Bank records show that between March 3 and Aug. 2, 2020, $288,825 was deposited from multiple sources, including Green Dot, into a Citibank checking account in Rufai’s name, according to the complaint and federal officials. Additional funds were transferred by the ESD to the account of a second individual, identified in the complaint as C.S., who reportedly filed unemployment claims using Rufai’s Gmail account. That individual also filed claims for unemployment benefits in other states.
According to federal officials, Rufai had reportedly returned to the United States at some point after his August departure. Federal officials became aware that Rufai intended to leave the United States via JFK Airport in New York on Friday evening and obtained an arrest warrant.
According to the U.S. attorney in Seattle, the case involves wire fraud, which is punishable by up to 30 years in prison in crimes involving benefits “paid in connection to a presidentially declared disaster or emergency, such as the COVID-19 pandemic.”

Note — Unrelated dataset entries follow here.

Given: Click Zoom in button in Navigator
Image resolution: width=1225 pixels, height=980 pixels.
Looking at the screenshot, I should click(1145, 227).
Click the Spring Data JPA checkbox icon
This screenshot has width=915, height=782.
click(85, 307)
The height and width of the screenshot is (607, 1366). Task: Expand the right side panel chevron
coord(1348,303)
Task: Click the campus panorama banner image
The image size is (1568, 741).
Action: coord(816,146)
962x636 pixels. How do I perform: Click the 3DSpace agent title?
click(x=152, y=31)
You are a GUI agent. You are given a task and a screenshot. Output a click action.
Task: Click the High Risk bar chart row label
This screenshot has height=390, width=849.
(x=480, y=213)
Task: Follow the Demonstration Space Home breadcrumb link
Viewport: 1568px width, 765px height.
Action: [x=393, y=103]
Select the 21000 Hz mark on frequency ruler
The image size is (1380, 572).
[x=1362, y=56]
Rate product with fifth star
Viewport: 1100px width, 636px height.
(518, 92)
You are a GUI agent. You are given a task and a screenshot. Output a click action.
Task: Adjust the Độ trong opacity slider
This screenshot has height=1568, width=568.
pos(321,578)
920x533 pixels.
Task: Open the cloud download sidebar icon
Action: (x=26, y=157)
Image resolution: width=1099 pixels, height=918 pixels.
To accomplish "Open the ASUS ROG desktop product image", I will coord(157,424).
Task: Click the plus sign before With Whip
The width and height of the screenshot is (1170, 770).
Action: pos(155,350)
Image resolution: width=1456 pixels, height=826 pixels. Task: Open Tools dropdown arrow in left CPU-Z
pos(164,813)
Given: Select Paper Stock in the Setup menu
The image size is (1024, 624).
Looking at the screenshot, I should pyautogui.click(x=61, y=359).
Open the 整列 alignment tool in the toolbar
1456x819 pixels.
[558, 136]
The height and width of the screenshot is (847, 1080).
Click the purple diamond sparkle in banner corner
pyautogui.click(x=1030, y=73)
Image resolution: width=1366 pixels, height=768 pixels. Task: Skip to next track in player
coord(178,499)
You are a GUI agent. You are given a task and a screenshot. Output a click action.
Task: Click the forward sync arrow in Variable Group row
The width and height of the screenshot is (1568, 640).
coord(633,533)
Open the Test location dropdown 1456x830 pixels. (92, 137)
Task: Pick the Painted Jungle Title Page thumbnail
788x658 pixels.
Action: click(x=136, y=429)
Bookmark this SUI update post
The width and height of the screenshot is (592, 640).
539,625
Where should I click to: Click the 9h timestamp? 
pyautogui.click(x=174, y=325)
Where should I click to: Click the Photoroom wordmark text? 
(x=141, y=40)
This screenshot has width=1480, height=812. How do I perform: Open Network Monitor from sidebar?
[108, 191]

The case was investigated by the FBI, with the assistance of multiple federal agencies, including the Department of Labor Office of Inspector General, as well as the cooperation of the ESD.
According to a recent report by the state auditor’s office, fraudsters filed tens of thousands of bogus claims worth $646.8 million. (Not all of the impostor claims were paid; many were stopped by the ESD before funds went out.) Of that, the state has recovered $370 million, according to the audit.